* REQUIRED ACTION:
How many lines of the records hold the string "will"? Reply with the number alone.

=== Begin Enclosure ===

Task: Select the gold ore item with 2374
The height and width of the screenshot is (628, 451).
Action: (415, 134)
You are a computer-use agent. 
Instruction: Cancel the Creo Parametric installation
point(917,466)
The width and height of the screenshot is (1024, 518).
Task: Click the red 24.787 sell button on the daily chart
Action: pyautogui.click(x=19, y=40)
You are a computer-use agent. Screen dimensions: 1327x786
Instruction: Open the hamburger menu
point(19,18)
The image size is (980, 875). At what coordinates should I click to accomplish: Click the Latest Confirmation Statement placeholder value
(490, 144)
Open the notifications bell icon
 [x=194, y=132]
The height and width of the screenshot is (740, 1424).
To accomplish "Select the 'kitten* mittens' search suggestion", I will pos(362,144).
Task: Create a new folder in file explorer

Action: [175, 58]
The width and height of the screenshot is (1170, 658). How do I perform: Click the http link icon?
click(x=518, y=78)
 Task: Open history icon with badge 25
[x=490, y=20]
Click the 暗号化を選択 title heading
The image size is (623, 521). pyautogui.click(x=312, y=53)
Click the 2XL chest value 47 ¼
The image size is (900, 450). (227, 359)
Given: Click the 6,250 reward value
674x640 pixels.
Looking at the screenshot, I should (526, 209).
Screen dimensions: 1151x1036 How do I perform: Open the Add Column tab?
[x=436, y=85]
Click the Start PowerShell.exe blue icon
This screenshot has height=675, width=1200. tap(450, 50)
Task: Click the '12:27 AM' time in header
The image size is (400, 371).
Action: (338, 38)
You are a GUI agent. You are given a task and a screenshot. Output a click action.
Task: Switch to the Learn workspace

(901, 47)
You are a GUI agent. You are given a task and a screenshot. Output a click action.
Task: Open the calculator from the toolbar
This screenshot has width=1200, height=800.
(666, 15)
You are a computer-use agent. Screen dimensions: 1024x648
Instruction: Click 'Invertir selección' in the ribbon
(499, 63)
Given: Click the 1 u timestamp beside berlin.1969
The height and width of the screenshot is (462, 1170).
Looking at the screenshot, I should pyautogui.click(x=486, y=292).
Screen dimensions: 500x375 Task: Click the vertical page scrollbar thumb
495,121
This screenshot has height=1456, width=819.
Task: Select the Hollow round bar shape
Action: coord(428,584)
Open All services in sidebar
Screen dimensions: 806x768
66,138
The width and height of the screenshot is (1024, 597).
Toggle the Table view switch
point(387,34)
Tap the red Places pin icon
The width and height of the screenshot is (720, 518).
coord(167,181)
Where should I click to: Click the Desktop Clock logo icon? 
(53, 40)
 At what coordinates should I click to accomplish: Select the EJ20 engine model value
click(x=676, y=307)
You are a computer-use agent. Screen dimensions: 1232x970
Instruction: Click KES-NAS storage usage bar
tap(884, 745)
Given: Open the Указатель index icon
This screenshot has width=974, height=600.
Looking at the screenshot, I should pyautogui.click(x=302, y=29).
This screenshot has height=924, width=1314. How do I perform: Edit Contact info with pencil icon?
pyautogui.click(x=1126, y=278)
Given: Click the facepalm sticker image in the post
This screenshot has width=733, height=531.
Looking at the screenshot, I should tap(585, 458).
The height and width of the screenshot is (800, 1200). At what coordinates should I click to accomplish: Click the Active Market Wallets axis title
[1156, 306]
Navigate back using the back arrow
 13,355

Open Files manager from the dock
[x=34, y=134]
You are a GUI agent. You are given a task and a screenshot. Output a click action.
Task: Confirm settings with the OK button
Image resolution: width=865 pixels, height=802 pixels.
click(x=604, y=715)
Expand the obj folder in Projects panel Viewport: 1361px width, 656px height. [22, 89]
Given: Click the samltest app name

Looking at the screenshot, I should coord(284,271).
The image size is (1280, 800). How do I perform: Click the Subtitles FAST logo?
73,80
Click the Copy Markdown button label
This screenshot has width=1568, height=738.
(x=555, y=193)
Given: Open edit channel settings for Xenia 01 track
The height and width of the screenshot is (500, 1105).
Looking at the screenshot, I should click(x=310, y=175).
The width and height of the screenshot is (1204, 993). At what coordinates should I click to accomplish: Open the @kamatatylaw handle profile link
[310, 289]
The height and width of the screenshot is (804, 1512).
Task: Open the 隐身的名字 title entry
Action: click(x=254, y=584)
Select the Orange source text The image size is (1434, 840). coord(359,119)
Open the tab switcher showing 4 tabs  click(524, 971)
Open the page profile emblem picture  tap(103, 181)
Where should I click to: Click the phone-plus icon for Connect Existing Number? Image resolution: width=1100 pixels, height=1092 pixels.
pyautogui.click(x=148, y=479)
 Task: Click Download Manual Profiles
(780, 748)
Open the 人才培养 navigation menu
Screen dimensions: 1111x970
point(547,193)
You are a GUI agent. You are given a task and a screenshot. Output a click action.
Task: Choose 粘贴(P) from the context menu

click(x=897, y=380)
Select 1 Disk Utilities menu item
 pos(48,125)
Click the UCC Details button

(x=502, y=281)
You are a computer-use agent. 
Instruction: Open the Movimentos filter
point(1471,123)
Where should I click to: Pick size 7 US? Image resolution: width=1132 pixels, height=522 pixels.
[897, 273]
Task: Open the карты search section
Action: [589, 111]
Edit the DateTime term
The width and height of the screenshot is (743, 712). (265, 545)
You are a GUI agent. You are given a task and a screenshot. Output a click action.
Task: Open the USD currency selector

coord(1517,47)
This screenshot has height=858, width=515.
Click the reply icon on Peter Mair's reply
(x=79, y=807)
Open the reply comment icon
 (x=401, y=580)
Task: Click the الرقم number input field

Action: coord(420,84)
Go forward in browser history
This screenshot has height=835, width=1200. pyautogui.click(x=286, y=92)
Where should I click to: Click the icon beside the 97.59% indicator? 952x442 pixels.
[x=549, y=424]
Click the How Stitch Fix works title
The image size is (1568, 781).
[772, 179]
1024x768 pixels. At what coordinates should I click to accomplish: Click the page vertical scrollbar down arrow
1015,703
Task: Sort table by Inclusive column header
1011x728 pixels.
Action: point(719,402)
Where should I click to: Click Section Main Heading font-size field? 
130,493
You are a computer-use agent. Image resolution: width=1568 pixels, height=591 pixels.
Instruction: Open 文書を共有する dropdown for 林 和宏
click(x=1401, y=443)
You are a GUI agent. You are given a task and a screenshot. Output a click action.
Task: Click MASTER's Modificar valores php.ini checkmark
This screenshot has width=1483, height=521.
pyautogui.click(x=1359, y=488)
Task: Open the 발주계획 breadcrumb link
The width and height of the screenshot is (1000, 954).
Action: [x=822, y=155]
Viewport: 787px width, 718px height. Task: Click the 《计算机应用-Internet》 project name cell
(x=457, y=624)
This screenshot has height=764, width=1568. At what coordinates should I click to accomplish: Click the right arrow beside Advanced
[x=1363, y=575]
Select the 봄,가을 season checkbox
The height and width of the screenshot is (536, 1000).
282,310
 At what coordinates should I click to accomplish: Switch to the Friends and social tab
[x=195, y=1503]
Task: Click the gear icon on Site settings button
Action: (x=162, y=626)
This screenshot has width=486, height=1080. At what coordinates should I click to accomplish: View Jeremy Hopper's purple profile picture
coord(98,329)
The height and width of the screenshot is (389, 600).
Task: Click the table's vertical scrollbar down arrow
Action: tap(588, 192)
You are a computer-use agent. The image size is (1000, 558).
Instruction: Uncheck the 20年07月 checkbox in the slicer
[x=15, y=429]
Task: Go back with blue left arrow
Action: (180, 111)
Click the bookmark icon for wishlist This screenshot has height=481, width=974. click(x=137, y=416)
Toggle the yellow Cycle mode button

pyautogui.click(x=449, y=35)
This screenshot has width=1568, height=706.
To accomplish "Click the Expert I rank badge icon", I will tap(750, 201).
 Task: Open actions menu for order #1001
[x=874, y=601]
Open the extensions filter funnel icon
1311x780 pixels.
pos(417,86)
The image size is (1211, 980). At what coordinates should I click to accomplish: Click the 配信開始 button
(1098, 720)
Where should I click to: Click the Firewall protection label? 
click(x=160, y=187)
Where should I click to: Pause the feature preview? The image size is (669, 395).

=== End Enclosure ===

* PROBLEM SOLUTION:
2